Mozilla, Google and privacy
Posted Aug 13, 2009 22:57 UTC (Thu) by
Tobu (subscriber, #24111)
In reply to:
where does it says that? by dlang
Parent article:
Ubuntu removes "multisearch"
If Mozilla cared about privacy, they would implement a same-origin policy strong enough to block tracking by advertisers. Google is the biggest advertiser on the web, with 70% of the market since acquiring DoubleClick; and Mozilla gets almost all of its revenue from Google.
In particular:
- Refuse third-party cookies. Third party cookies are the most convenient way to track a user across sites (as long as the site serves ads or uses external analytics)
- Prevent history retrieval from css or the cache (demo)
- Disable the referer header, or restrict its use to embedded content
On the other hand, here is what Mozilla has done that actively helps Google harm privacy:
- Enabled keyword suggestion in the search box. This sends real-time keystrokes to Google, and paved the way for Chrome to do the same with URL keystrokes, which are a very relevant part of a user's history, and are personal information.

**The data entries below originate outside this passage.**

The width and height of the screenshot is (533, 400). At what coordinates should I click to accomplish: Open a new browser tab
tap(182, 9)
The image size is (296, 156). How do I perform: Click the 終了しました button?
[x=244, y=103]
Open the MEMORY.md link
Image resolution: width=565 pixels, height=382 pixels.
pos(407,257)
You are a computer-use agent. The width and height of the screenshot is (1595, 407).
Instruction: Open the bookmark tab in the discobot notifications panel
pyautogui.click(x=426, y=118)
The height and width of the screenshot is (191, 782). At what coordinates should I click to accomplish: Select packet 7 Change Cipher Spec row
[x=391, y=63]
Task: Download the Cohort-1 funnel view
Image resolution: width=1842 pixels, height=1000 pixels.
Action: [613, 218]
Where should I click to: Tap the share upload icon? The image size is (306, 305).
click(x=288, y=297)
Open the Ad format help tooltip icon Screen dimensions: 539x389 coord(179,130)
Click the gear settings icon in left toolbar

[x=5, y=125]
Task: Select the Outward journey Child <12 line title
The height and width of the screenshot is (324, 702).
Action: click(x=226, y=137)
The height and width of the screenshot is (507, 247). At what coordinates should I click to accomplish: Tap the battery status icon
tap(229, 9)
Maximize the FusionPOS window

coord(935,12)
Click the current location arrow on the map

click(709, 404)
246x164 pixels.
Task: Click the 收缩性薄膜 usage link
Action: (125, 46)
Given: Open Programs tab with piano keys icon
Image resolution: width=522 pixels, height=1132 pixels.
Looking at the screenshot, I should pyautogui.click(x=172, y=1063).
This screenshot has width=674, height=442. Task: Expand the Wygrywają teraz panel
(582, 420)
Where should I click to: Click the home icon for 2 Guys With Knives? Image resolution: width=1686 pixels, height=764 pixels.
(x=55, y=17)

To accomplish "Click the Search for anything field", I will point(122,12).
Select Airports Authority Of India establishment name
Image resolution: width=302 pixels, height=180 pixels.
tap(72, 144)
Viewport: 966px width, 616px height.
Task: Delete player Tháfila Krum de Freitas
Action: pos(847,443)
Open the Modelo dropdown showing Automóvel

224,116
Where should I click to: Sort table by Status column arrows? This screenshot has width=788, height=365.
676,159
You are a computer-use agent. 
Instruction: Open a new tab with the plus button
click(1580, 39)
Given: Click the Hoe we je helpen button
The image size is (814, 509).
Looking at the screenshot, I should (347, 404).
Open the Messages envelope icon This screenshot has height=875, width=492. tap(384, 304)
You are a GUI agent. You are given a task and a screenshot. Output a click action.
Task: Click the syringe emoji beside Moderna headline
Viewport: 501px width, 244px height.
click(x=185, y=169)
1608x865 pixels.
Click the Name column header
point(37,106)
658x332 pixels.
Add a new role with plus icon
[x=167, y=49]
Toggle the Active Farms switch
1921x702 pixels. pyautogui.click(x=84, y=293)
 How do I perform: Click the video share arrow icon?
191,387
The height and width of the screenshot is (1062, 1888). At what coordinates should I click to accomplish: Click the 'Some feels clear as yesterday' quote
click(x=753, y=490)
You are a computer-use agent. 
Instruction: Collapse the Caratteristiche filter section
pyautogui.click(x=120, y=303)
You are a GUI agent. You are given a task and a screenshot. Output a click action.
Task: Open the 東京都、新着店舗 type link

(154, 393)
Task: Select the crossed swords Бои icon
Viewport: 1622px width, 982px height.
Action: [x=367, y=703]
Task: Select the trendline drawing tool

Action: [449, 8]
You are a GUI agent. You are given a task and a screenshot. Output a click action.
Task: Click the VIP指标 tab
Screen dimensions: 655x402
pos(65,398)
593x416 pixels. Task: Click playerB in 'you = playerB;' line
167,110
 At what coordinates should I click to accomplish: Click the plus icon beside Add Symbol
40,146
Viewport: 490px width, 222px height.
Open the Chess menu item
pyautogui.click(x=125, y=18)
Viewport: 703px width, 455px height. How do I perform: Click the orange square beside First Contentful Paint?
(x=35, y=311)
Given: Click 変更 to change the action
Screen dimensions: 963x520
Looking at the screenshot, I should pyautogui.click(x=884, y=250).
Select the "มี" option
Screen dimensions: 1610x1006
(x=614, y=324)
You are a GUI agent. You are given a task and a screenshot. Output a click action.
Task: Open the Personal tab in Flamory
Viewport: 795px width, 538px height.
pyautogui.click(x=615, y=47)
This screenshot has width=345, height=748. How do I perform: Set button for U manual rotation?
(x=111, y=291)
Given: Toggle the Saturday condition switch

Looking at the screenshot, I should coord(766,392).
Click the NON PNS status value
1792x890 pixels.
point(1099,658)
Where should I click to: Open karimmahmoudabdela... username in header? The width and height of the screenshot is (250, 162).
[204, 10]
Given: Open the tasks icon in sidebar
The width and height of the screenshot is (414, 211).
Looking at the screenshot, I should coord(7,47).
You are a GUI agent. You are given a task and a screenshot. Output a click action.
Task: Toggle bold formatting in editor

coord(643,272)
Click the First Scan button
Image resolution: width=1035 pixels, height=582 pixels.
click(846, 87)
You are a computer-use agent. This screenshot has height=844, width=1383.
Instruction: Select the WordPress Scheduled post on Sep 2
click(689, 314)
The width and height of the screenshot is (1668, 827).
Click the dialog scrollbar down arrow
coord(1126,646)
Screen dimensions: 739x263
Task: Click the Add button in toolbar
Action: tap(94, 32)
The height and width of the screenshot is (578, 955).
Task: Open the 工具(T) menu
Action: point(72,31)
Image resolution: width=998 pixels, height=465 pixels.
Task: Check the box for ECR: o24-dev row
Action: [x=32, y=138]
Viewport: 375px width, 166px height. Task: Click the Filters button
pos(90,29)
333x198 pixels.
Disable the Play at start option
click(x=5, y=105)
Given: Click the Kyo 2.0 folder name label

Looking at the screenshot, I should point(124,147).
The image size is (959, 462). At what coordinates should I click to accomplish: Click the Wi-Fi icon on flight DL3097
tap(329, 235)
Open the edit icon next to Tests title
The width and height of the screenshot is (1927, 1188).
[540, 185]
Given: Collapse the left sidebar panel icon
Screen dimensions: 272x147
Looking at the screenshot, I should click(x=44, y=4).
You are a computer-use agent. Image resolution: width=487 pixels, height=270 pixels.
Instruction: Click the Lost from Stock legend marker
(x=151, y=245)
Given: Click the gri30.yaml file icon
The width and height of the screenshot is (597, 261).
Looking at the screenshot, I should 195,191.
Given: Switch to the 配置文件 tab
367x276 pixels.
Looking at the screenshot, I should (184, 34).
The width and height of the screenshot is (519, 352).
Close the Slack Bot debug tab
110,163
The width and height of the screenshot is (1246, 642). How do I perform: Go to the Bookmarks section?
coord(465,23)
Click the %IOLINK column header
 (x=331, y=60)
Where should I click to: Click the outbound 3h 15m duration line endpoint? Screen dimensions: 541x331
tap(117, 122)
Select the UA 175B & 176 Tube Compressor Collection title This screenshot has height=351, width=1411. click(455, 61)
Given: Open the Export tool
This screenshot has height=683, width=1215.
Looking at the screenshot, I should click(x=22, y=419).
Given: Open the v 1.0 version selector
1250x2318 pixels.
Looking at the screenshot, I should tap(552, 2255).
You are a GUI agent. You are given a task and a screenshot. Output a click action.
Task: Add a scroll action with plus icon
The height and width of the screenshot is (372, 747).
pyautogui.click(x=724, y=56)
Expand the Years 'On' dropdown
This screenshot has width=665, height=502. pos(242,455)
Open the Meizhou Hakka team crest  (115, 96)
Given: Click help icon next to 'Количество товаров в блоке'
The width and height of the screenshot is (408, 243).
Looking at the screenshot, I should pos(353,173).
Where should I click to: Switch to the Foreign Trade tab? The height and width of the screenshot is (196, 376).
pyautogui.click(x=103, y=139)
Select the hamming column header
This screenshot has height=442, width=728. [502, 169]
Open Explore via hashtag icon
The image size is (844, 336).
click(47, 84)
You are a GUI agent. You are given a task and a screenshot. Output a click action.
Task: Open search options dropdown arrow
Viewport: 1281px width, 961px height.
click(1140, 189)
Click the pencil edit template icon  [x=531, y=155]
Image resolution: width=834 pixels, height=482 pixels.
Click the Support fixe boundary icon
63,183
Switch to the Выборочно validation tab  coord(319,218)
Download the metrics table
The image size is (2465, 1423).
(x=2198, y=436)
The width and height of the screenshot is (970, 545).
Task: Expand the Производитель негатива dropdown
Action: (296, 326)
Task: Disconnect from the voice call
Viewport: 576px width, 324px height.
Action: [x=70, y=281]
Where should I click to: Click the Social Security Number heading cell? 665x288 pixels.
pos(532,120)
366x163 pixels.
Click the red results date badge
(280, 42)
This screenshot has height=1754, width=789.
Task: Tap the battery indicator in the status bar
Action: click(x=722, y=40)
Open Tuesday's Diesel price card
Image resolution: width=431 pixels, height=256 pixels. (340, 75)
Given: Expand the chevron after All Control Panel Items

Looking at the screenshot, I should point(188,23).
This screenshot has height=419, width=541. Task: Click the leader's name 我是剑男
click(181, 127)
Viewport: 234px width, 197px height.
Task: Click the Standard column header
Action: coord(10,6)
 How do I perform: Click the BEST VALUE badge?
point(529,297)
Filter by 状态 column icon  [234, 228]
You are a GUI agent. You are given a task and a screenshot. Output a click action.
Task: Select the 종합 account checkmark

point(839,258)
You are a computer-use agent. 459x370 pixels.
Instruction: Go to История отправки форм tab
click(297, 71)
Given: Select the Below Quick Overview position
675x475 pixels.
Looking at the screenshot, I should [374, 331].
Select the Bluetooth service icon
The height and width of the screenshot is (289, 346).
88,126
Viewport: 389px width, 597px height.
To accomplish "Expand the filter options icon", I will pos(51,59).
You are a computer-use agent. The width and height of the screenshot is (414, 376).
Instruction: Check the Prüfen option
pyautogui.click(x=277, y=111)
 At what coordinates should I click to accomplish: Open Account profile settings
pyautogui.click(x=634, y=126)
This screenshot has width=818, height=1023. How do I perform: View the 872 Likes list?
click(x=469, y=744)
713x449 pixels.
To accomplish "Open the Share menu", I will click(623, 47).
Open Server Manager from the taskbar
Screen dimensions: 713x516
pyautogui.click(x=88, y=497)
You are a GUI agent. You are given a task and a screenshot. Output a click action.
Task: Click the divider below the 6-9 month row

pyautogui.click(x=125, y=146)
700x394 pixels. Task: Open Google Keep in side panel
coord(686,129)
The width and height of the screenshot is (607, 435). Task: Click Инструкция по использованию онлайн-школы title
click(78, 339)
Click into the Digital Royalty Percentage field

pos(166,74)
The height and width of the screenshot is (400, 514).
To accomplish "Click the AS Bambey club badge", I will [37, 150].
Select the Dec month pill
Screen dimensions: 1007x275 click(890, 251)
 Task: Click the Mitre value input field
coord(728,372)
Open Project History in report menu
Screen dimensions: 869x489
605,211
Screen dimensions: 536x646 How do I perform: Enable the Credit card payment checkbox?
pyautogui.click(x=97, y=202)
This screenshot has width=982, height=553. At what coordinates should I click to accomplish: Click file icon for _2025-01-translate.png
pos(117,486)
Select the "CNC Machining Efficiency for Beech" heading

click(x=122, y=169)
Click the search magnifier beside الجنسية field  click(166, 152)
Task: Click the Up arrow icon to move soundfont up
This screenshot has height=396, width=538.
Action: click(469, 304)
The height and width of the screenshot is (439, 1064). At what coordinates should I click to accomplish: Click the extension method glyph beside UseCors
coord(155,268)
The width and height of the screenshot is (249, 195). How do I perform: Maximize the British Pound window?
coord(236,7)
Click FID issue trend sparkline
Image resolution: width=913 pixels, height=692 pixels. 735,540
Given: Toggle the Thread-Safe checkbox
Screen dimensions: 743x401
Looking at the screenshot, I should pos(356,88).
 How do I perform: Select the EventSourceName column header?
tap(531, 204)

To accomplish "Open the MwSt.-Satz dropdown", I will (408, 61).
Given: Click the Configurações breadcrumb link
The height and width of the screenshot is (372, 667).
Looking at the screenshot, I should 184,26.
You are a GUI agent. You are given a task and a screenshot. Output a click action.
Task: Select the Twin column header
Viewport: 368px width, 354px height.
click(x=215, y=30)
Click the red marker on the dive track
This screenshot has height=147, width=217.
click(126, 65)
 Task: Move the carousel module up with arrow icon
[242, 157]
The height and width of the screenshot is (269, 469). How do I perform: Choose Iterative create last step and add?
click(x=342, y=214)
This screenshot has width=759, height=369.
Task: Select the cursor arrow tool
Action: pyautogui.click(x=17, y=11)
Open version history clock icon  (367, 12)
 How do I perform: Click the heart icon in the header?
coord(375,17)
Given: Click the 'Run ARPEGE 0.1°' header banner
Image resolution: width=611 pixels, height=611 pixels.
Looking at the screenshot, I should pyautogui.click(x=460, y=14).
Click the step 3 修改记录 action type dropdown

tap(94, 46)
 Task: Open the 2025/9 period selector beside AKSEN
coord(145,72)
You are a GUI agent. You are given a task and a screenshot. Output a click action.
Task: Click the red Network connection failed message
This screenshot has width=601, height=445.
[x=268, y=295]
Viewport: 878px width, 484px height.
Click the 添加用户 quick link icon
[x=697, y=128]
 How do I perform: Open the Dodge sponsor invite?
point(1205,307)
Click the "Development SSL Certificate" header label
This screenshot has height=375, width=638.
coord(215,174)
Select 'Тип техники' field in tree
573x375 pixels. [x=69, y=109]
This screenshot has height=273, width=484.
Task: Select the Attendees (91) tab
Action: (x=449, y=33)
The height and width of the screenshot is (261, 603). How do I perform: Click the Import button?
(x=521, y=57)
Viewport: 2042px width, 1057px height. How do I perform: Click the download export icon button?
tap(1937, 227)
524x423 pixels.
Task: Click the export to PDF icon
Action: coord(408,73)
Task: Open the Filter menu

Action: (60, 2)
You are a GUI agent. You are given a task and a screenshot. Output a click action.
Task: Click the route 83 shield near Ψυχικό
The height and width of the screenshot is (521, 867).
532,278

- Enabled an anti-phishing service (harmless apart from setting a google cookie on updates). Then enabled an opt-in enhanced version, that sends every visited URL to Google.
Also, the "do this choice very single time a cookie is supplied" option is a cop-out. This has the worst possible UI: individual pop ups that block loading, when unobtrusive notifications that can be handled in batches would be far less inconveniencing. It makes privacy into a power-user feature.